In choosing these books, you mentioned you were interested in whether economic history, or books about it, can influence policy and help convince people about the future. Can it?
The problem for economics is that to a lot people it’s kind of boring. Particularly if you write about analytical economics, there’s no narrative that draws you in like a novel or even other social science books can. If you’re talking about big macro themes, it’s hard to write an anecdotal history in a compelling way.
I’ve chosen books that are intended to add those dimensions, to talk about historical experiences in such a way that you can say, “Oh yes, I get that, I understand the story.” Then you can think about how to apply that story to the modern predicament and what policy could be in the future.
But what if awareness of economic history leads you in the wrong direction? For example, at the start of the 2008 crisis Ben Bernanke was a big expert on the Great Depression which meant that for him, letting some of these big banks go bankrupt was a complete no-no. I wondered if that put him in a weaker bargaining position. Perhaps he could have negotiated better deals with, say, JP Morgan, if he had been a bit less aware of the history.
I’m sure economic history can sometimes lead you in the wrong direction, but to be clear: the 1930s banking experience was very important and shapes everyone’s thinking around these issues. The idea that you should let a lot of banks collapse is abhorrent because it led to such a bad outcome in the 1930s. You’re right that we can then have an argument about whether we should protect all creditors under all circumstances, which I agree is a bad idea. I’m not sure that’s the number one thing I would pick on Ben Bernanke for though.
“I’m sure economic history can sometimes lead you in the wrong direction, but it is still relevant and it should be a part of thinking about what happens with policy in the future”
I’m much more worried about his reluctance to take on the big banks both before and after the crisis – his reluctance to regulate, his reluctance to insist on a lot more capital. I’m not in favour of abolishing central banks. We learned the really hard way in this country that if you try to get on without a central bank it can be very, very difficult, particularly as the finance system becomes bigger relative to the economy. But let’s argue about the history. The history is still relevant and vivid and it should be a part of thinking about what happens with policy in the future.
Let’s talk about this more as we go through the books. Your first choice is A History of Interest Rates, in which Sidney Homer and Richard Sylla look at interest rate trends and lending practices over four millennia. Tell me why you chose it and what the lessons are for our time.

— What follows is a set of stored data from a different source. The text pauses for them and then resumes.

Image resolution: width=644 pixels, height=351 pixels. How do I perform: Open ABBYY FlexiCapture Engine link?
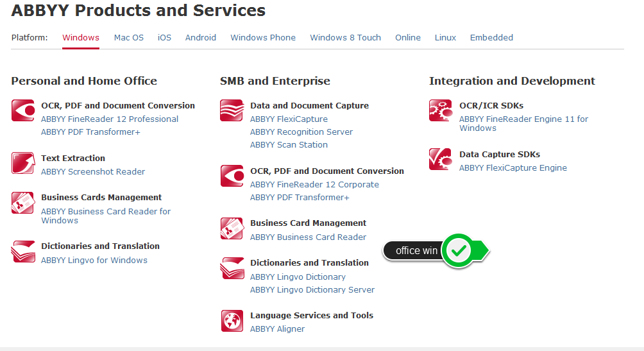[x=513, y=168]
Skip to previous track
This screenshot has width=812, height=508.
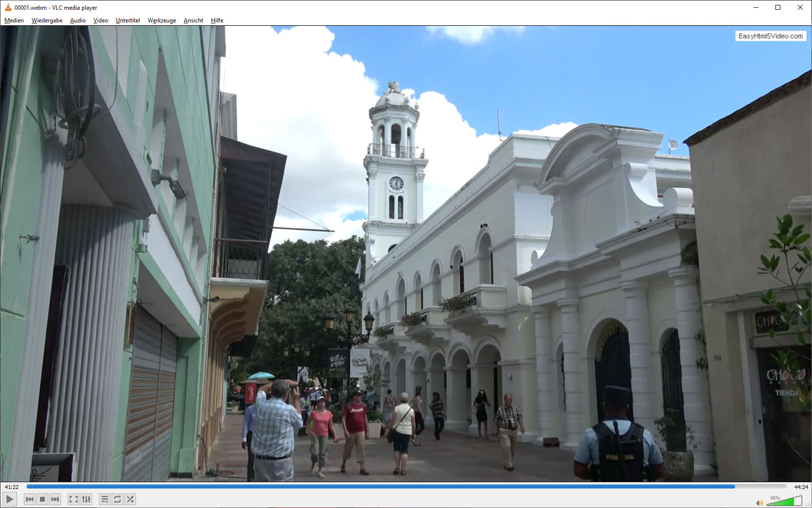click(30, 499)
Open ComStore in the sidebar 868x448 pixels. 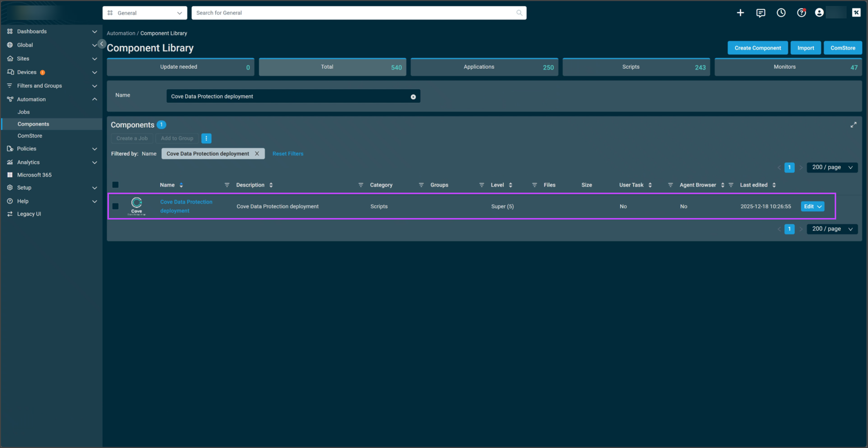click(30, 136)
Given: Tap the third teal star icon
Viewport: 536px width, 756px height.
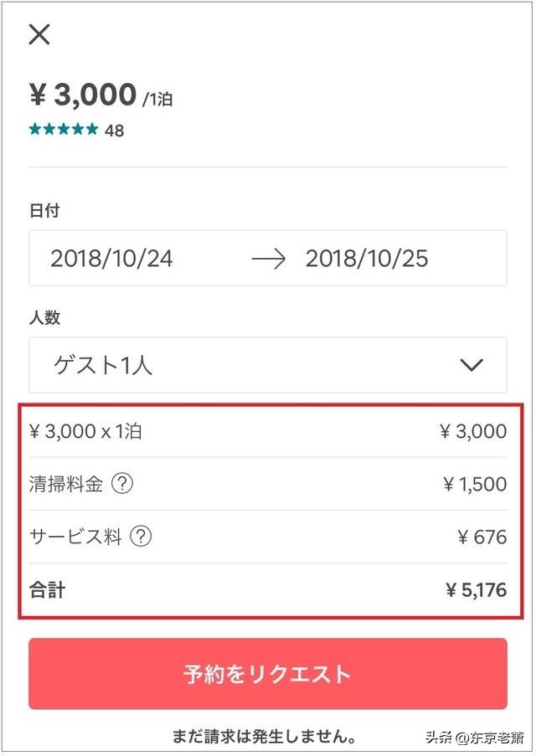Looking at the screenshot, I should pos(64,130).
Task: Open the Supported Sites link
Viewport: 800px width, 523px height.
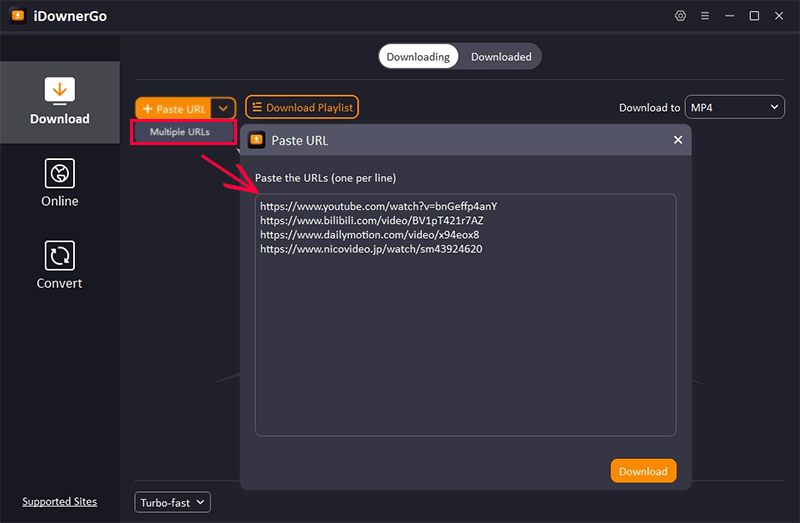Action: point(60,502)
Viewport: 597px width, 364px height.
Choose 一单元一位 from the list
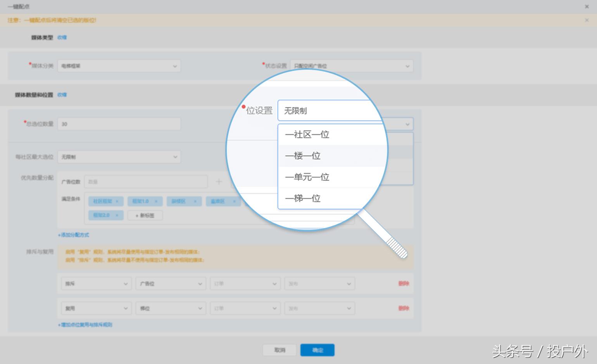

This is one of my favourite type of books, which are just about data. You can argue all kinds of things about the past, but then you have to go back and look at the actual numbers. The interesting thing about interest rates is that you have these decade-long swings. It’s important to try to situate today in that historical context. We are in the fourth decade of a very long bull market in bonds – meaning rates have gone down and bond prices have gone up – and at some point that will switch. We need to be aware of that. It’s a very simple observation.
I don’t know when rates are going to turn against us, but Homer and Sylla’s history shows us that interest rates can go down – and they can go down for a very long time – and then they go the other way, they go up. This means that you can’t build your public finances on the view that, “Oh yes, today’s rates are going to be the rates in two decades.” You can’t bet on the US being able to borrow indefinitely, an infinite amount, at 2% interest.

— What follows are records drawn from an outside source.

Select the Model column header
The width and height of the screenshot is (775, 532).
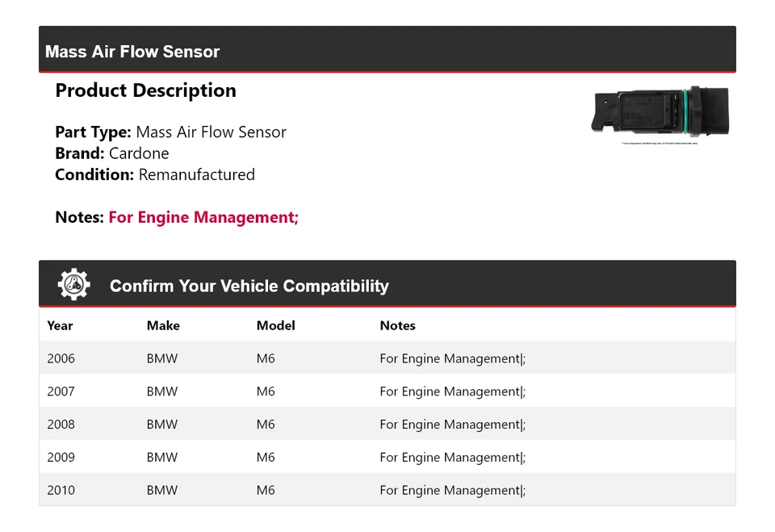click(275, 326)
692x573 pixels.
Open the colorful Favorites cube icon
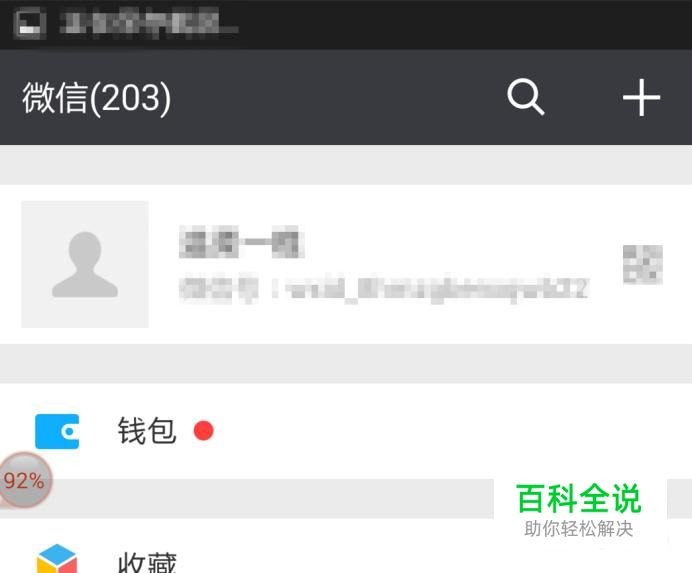pyautogui.click(x=57, y=558)
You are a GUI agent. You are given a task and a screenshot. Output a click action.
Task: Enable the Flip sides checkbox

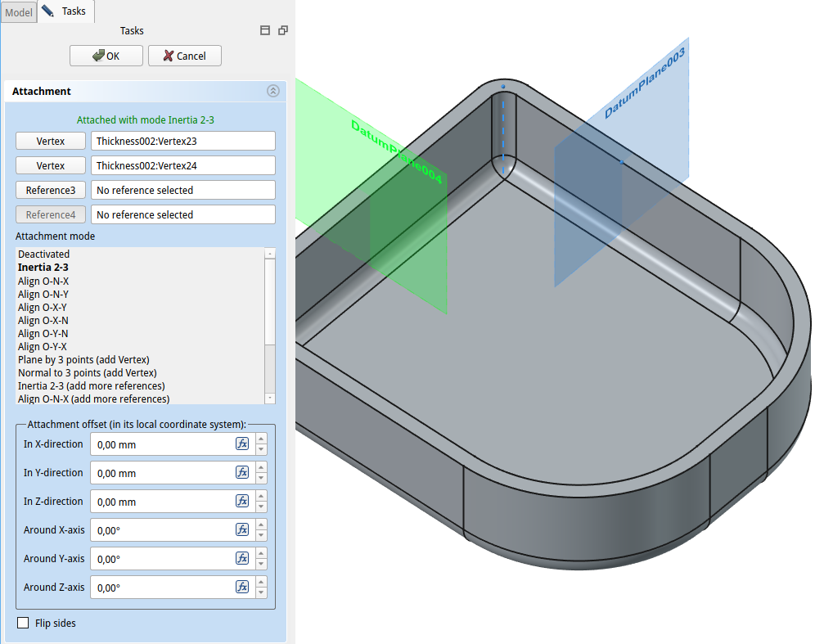[x=23, y=624]
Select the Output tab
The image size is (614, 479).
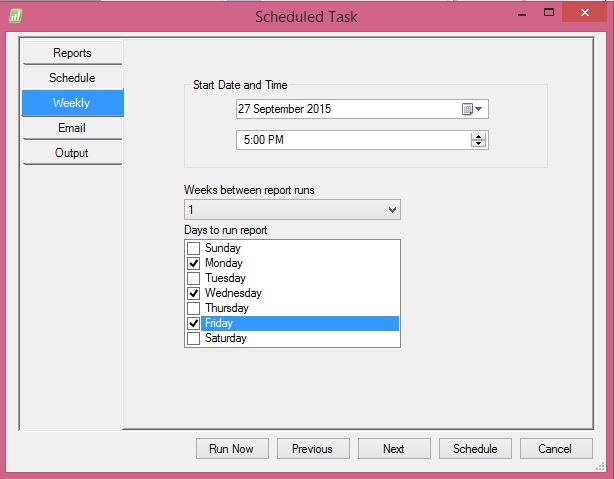tap(72, 153)
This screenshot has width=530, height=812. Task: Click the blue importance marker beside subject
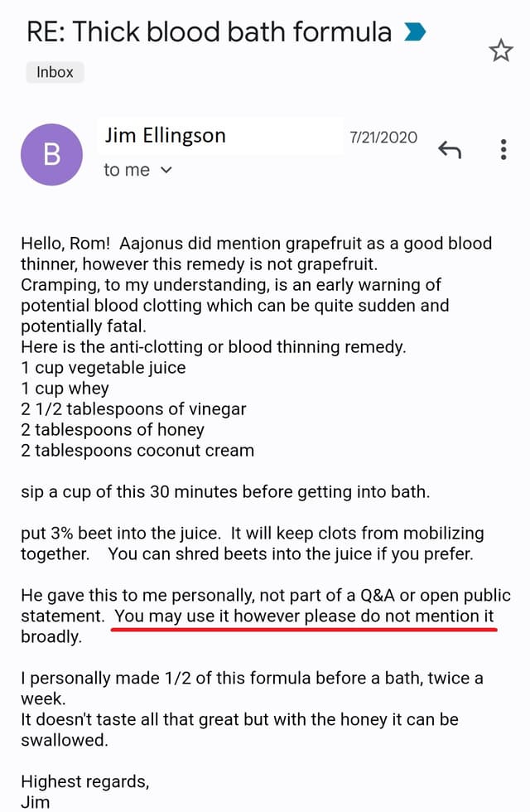[415, 32]
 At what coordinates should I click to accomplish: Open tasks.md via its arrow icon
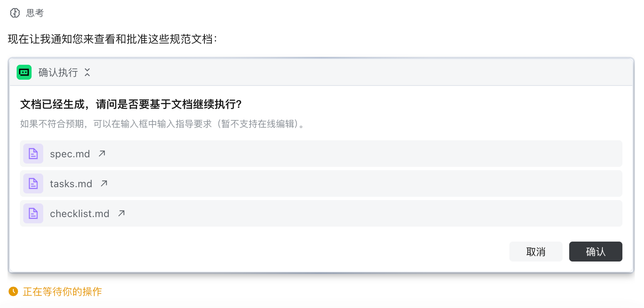104,183
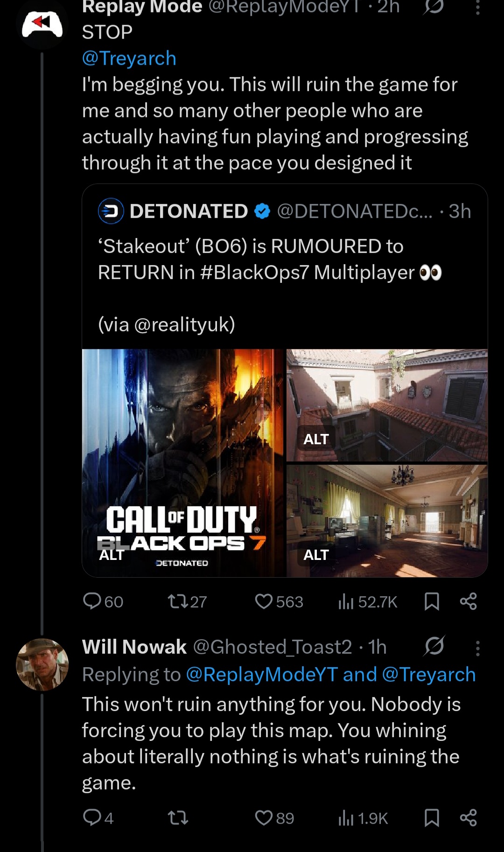This screenshot has width=504, height=852.
Task: Open the @ReplayModeYT reply-to link
Action: 262,675
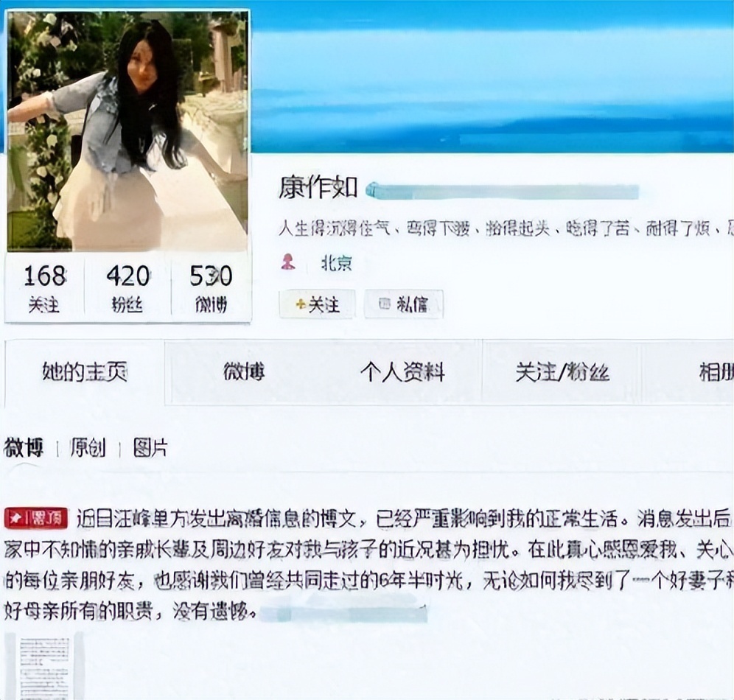734x700 pixels.
Task: Switch to the 微博 tab
Action: (244, 372)
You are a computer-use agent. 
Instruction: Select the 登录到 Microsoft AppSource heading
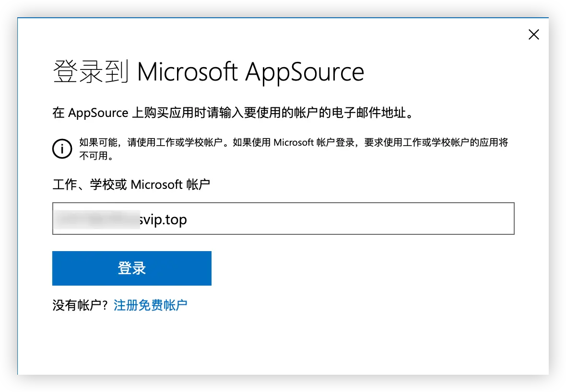tap(208, 72)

And then be totally surprised and unprepared when rates do go up.
Exactly. The cool thing about Homer and Sylla is it’s such a great book – it costs nearly $50 on Kindle. I take that as an indication of the market realising the intrinsic value of a ridiculous amount of data about interest rates.
Is it going to be readable to a non-economist? Or are their eyes going to glaze over?
You have to go to it with a question. You have to say, “I want to know how much it costs to borrow, in this or that time period, for this or that government or the private sector.” If you just read it, it’s a bit overwhelming, I agree. But then facts have a tendency to overwhelm people. You should try and be aware of the facts as much as possible.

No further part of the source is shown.